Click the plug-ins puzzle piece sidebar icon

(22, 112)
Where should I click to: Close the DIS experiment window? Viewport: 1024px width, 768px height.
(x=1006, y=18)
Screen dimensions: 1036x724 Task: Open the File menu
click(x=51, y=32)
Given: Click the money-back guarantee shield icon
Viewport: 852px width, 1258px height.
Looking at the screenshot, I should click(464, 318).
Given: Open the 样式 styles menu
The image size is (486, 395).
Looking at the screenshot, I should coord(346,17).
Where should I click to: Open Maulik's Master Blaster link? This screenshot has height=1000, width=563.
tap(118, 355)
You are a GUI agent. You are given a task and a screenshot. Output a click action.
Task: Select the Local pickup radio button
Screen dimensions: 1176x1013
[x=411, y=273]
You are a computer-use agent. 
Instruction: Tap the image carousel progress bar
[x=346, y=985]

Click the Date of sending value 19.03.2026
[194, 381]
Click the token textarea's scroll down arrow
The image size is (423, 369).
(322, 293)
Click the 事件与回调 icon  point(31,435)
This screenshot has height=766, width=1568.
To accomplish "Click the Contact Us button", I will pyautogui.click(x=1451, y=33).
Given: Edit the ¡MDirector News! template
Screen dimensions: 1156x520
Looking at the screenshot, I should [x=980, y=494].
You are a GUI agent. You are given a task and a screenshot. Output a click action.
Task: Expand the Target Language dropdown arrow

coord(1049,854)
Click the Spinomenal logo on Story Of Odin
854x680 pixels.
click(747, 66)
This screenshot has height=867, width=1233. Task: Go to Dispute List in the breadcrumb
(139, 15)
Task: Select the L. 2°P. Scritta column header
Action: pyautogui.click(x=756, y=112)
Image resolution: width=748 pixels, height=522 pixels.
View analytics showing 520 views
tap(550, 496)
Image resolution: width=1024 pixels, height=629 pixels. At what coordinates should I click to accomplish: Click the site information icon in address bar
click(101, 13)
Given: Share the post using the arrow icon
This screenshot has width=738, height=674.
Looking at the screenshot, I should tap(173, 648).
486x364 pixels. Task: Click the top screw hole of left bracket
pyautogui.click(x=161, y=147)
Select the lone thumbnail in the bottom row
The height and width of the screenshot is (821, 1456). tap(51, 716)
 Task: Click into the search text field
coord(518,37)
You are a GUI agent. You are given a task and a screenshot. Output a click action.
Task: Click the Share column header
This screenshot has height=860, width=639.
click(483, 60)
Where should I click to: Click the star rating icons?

- _REQUIREMENT_
Give the listing once more, unchanged in every line.

- _EXPECTED OUTPUT_
Click the plug-ins puzzle piece sidebar icon

(22, 112)
Where should I click to: Close the DIS experiment window? Viewport: 1024px width, 768px height.
(x=1006, y=18)
Screen dimensions: 1036x724 Task: Open the File menu
click(x=51, y=32)
Given: Click the money-back guarantee shield icon
Viewport: 852px width, 1258px height.
Looking at the screenshot, I should click(464, 318).
Given: Open the 样式 styles menu
The image size is (486, 395).
Looking at the screenshot, I should coord(346,17).
Where should I click to: Open Maulik's Master Blaster link? This screenshot has height=1000, width=563.
tap(118, 355)
You are a GUI agent. You are given a task and a screenshot. Output a click action.
Task: Select the Local pickup radio button
Screen dimensions: 1176x1013
[x=411, y=273]
You are a computer-use agent. 
Instruction: Tap the image carousel progress bar
[x=346, y=985]

Click the Date of sending value 19.03.2026
[194, 381]
Click the token textarea's scroll down arrow
The image size is (423, 369).
(322, 293)
Click the 事件与回调 icon  point(31,435)
This screenshot has height=766, width=1568.
To accomplish "Click the Contact Us button", I will pyautogui.click(x=1451, y=33).
Given: Edit the ¡MDirector News! template
Screen dimensions: 1156x520
Looking at the screenshot, I should [x=980, y=494].
You are a GUI agent. You are given a task and a screenshot. Output a click action.
Task: Expand the Target Language dropdown arrow

coord(1049,854)
Click the Spinomenal logo on Story Of Odin
854x680 pixels.
click(747, 66)
This screenshot has height=867, width=1233. Task: Go to Dispute List in the breadcrumb
(139, 15)
Task: Select the L. 2°P. Scritta column header
Action: pyautogui.click(x=756, y=112)
Image resolution: width=748 pixels, height=522 pixels.
View analytics showing 520 views
tap(550, 496)
Image resolution: width=1024 pixels, height=629 pixels. At what coordinates should I click to accomplish: Click the site information icon in address bar
click(101, 13)
Given: Share the post using the arrow icon
This screenshot has width=738, height=674.
Looking at the screenshot, I should tap(173, 648).
486x364 pixels. Task: Click the top screw hole of left bracket
pyautogui.click(x=161, y=147)
Select the lone thumbnail in the bottom row
The height and width of the screenshot is (821, 1456). tap(51, 716)
 Task: Click into the search text field
coord(518,37)
You are a GUI agent. You are given a task and a screenshot. Output a click action.
Task: Click the Share column header
This screenshot has height=860, width=639.
click(483, 60)
Where should I click to: Click the star rating icons?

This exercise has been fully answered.